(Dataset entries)
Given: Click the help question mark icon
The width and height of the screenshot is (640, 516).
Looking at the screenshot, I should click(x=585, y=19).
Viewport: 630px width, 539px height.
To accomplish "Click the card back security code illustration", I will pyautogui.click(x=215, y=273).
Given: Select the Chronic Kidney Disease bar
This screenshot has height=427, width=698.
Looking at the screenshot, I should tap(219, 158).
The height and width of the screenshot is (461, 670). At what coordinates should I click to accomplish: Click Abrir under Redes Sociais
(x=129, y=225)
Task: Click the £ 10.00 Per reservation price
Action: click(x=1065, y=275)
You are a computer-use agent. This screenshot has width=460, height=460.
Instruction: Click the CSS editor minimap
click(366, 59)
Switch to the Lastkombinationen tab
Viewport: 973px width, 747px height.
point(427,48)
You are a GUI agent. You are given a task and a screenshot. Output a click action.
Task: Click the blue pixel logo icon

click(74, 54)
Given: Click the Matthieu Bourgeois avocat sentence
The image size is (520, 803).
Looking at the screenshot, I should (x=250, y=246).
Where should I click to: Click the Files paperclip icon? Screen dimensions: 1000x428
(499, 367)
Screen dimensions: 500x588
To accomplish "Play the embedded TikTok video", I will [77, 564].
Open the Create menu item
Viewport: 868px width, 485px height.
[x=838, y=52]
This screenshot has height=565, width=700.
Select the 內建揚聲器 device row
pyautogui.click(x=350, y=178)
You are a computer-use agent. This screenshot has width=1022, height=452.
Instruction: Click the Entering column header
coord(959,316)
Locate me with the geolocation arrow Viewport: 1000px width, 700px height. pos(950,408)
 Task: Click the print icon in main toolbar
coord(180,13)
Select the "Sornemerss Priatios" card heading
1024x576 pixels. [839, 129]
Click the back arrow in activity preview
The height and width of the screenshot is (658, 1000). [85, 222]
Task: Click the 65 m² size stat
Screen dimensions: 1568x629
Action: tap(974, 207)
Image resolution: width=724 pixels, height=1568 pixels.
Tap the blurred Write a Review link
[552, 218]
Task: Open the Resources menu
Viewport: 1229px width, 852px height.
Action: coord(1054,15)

* Instructions for the task
The expected answer is a number and nothing else: how many lines above include the word "menu".

* Solution to the problem
2